Rather presciently, Stewart suggested earlier this year that instead of forcing schools to become academies, more attention should be paid to what successful maintained and academy schools actually do to improve standards, saving ‘the cost and time of academy conversion’.
But no, Michael Gove prefers to ignore the evidence (remember his call in 2010 for more evidence-based policy in education?) and force through structural changes to schools against the wishes of parents (apparently parental choice is only a good thing when Gove approves of that choice).
Worse, at a time of austerity, he ignores advice that these reforms are not value for money and prefers to cut elsewhere, even if that means putting children’s safety at risk.
And this from the man who accuses his opponents of putting ideology before the interests of children.

Are free schools really more popular in Labour areas?

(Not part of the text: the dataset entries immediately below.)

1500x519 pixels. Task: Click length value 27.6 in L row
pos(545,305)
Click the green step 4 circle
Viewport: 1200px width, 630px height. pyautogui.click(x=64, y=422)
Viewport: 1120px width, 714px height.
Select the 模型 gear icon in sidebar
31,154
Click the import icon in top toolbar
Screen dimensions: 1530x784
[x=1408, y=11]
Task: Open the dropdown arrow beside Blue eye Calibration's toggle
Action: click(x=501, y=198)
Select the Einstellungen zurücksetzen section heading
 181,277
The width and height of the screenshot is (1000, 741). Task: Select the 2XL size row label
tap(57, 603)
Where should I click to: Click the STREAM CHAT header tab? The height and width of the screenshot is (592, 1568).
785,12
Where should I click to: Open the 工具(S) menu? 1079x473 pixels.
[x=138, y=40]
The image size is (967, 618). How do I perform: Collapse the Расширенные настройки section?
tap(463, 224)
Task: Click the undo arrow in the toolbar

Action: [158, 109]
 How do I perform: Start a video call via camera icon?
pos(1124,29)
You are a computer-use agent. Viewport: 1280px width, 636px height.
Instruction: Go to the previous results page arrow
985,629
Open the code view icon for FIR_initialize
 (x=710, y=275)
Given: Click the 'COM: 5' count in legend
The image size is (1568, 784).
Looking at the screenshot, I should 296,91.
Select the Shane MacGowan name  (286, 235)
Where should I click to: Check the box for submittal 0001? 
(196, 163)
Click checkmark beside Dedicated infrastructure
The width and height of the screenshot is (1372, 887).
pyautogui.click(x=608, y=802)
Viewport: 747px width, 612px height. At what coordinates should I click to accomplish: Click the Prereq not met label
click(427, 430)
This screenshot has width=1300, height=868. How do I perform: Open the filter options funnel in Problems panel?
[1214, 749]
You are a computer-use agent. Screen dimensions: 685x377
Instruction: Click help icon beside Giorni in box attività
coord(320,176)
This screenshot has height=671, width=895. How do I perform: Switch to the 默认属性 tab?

First published on Left Foot Forward on 14 October 2013  

Recently The Telegraph reported that more free schools have been set up in areas controlled by Labour than any other political party.
This, the paper argued, demonstrates “the popularity of the schools in the party’s heartlands” and will “pile pressure on Labour to reverse its opposition to the reforms”.
This might be the logical conclusion to draw if all types of school could be set up with comparable ease.
But they can’t.
Local authorities are legally responsible for ensuring that every child has a permanent school place but, since the introduction of the Education Act 2011, they are unable to open a new local authority maintained school if there is any group, business or established academy chain that would like to run the new school ‘as an Academy’ – in other words, as afree school.
What’s more, the Education Act 2011 obliges local authorities to actively ‘seek proposals’ for the establishment of any new school ‘as an Academy.’
In short, the law ensures that, wherever possible, new schools are established as free schools. Local authorities can only set up their own maintained schools if there is no approved bid to run the school as a free school and with the consent of the secretary of state.
As has been widely reported, many areas of the country are facing a chronic shortage of school places. Most of these shortages are in urban areas, where Labour support is strongest. When Labour councils act to meet their statutory duty by building more schools, many of those schools will therefore be free schools almost by default – hardly proof of their popularity.
Supporters of free schools may point to the fact that a free school provider must show that there is parental demand for the new school before it receives approval from Michael Gove. This is not too difficult in areas where there is severe pressure on places: support doesn’t necessarily mean that free schools are favoured – it could just be that parents are desperate for any type of school.
This raises a wider point when it comes to Labour’s education policy: would Tristram Hunt continue to rig the system in favour of free schools, or would he untie local authorities’ hands so that they can respond more effectively to the school places crisis?